---------- Information supplied

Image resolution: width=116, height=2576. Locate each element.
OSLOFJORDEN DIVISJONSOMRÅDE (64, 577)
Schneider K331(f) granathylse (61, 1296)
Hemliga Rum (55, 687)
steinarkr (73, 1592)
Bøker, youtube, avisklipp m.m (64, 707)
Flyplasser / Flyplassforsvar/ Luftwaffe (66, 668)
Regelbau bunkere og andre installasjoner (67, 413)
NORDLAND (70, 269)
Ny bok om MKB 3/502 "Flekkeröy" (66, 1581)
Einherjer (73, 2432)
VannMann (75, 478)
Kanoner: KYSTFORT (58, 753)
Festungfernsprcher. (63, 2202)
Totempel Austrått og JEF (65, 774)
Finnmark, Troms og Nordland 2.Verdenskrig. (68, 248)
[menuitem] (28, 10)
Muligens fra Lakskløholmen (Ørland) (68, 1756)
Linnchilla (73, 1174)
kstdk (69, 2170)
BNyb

--------------------

§ **Aim of the task**:
Give back the records above exactly, limited to the lines between the one holding "Schneider K331(f) granathylse (61, 1296)" and the one holding "Ny bok om MKB", inclusive.

§ **Expected output**:
Schneider K331(f) granathylse (61, 1296)
Hemliga Rum (55, 687)
steinarkr (73, 1592)
Bøker, youtube, avisklipp m.m (64, 707)
Flyplasser / Flyplassforsvar/ Luftwaffe (66, 668)
Regelbau bunkere og andre installasjoner (67, 413)
NORDLAND (70, 269)
Ny bok om MKB 3/502 "Flekkeröy" (66, 1581)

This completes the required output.